## [Exercises]
1. Write out the Coachella passage from "I don't know" up to and including "order to attend.".
2. Carry on the Coachella essay from the point where it ends.

I don't know if it is a sign that I'm getting old, but as the L.A.-adjacent Coachella festival celebrates its 10th anniversary this year (April 17-19), I find myself less and less willing to tolerate discomfort in order to attend.
Hours of profusely sweating like a Bikram yogi in the front row, mashed up against the stage in hallucination-inducing 40-degree desert heat, have been replaced by hours of lazing around in the VIP section or at some offsite pool party within two feet of a giant misting fan (preferably with some sort of hallucination-inducing, tropical-fruit-festooned cocktail in my hot little hand). Hours of wilting in snaking portaloo queues have been replaced by hours of primping (i.e., mopping up my sweat and dousing myself in a cloud of spray-on deodorant) in the convenient backstage "Powder Room." And hours of watching baby bands have been replaced by hours of reminiscing with the veteran headliners and token reunion acts.

## [Data section]
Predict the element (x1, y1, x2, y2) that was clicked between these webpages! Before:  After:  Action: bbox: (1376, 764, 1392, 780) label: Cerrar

## [Answer list]
1.
I don't know if it is a sign that I'm getting old, but as the L.A.-adjacent Coachella festival celebrates its 10th anniversary this year (April 17-19), I find myself less and less willing to tolerate discomfort in order to attend.

2.
Never before have I been more aware of my own personal aging process, or the graying of Coachella and its decade-old audience, than I am this morning, now that the Coachella 2009 lineup has been announced. Sure, I'm excited as a 13-year-old to check out some of the newer bands on the bill (A Place To Bury Strangers, the Courteeners, White Lies, Fleet Foxes, Glasvegas, Late Of The Pier, Vivian Girls, Crystal Castles), and as giddy as a drunken university co-ed to catch the mid-range-aged acts (Franz Ferdinand, We Are Scientists, Yeah Yeah Yeahs, the Killers, Antony & The Johnsons, TV On The Radio...even Amy Winehouse, if she actually bothers to show up). But it's the older Coachella acts that are really making me feel like a big kid again.
Leonard Cohen! The Cure! My Bloody Valentine! Morrissey! Paul Weller! Superchunk! Throbbing Gristle! X! Public Enemy!
And...PAUL MCCARTNEY. Sir fucking Paul McCartney!!!! (And thenewno2, the band featuring George Harrison's spitting-image son Dhani Harrison, are playing too, so there's hope for maybe a cross-generational jam session as well.)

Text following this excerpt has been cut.